● **Task statement**: Working from the records below, repeat exactly the lines starting at the line that contains "All (624, 336)" and ending at the line that contains "Replicant Digital (226, 2564)", inclusive.

● **Supplied material**:
================
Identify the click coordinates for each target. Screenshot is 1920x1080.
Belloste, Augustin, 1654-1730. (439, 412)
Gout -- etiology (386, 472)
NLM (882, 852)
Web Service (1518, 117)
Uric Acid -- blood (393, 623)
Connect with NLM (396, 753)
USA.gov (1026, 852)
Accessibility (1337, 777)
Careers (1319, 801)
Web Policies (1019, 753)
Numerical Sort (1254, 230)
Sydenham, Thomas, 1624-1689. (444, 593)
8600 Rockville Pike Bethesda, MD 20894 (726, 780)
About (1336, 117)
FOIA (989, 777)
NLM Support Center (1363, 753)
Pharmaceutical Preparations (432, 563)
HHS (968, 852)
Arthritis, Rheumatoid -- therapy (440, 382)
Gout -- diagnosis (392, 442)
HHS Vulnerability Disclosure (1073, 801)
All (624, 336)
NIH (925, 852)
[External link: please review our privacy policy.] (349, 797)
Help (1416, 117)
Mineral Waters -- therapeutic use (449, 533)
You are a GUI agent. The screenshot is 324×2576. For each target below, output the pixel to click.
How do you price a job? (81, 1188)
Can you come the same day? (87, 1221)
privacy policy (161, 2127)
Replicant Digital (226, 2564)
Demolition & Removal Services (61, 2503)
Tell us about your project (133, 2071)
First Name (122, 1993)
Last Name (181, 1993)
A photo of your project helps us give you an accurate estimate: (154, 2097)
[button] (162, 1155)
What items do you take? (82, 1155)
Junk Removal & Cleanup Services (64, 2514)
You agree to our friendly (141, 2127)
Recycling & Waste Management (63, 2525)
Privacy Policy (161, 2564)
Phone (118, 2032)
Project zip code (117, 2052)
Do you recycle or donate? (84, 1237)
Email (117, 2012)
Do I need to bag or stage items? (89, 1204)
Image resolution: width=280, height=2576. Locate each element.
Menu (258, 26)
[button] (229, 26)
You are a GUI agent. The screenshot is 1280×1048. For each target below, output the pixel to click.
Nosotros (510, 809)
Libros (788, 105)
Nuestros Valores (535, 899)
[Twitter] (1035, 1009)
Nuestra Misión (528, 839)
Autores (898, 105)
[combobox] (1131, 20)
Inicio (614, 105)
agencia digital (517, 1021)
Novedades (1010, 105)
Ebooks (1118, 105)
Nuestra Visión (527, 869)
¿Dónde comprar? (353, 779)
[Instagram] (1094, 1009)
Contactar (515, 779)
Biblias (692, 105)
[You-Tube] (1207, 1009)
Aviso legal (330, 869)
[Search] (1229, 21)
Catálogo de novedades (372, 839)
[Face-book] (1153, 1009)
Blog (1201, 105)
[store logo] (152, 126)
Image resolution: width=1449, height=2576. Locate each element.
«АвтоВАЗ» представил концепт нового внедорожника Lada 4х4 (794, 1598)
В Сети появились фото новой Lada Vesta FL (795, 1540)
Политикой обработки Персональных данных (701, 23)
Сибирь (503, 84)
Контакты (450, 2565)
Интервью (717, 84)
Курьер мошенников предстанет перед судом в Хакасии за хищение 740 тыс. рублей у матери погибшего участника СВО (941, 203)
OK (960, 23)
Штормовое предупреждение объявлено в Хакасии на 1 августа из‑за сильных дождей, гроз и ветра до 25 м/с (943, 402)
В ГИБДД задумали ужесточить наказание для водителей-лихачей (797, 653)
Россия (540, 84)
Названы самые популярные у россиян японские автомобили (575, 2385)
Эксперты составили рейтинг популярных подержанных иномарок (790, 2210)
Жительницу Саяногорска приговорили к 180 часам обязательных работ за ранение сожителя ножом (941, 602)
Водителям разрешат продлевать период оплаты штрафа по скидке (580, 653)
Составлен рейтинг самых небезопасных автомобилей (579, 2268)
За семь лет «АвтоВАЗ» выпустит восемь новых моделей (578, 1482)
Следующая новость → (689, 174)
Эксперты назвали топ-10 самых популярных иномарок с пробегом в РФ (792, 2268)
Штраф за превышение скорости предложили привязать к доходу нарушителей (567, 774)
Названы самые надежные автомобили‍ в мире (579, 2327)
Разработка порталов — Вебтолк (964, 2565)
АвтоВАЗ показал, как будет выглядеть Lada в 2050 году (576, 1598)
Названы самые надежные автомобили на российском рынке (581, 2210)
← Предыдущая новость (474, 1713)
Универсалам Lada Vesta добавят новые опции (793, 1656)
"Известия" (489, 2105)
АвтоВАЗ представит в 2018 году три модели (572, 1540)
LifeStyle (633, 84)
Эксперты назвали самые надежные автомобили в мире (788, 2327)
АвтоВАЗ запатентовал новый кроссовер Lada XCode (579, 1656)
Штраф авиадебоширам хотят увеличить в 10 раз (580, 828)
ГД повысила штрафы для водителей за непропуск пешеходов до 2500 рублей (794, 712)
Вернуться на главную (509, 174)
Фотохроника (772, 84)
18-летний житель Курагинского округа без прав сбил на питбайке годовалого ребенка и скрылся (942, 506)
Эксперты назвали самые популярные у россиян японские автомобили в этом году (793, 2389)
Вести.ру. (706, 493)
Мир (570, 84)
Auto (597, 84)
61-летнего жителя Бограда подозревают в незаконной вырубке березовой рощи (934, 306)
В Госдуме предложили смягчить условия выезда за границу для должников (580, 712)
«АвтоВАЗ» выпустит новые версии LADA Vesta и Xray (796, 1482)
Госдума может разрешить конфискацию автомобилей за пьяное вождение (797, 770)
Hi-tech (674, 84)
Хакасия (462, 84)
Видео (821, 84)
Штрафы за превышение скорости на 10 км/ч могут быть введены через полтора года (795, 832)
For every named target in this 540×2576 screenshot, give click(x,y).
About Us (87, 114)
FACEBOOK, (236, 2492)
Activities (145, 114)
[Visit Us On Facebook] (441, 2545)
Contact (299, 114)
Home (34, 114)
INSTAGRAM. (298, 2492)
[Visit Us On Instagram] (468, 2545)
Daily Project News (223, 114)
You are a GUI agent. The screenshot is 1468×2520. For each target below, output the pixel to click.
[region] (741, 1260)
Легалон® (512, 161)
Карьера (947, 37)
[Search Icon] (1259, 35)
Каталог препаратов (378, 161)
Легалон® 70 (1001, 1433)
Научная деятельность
================
● **Reply to the exercise**:
All (624, 336)
NIH (925, 852)
[External link: please review our privacy policy.] (349, 797)
Help (1416, 117)
Mineral Waters -- therapeutic use (449, 533)
You are a GUI agent. The screenshot is 324×2576. For each target below, output the pixel to click.
How do you price a job? (81, 1188)
Can you come the same day? (87, 1221)
privacy policy (161, 2127)
Replicant Digital (226, 2564)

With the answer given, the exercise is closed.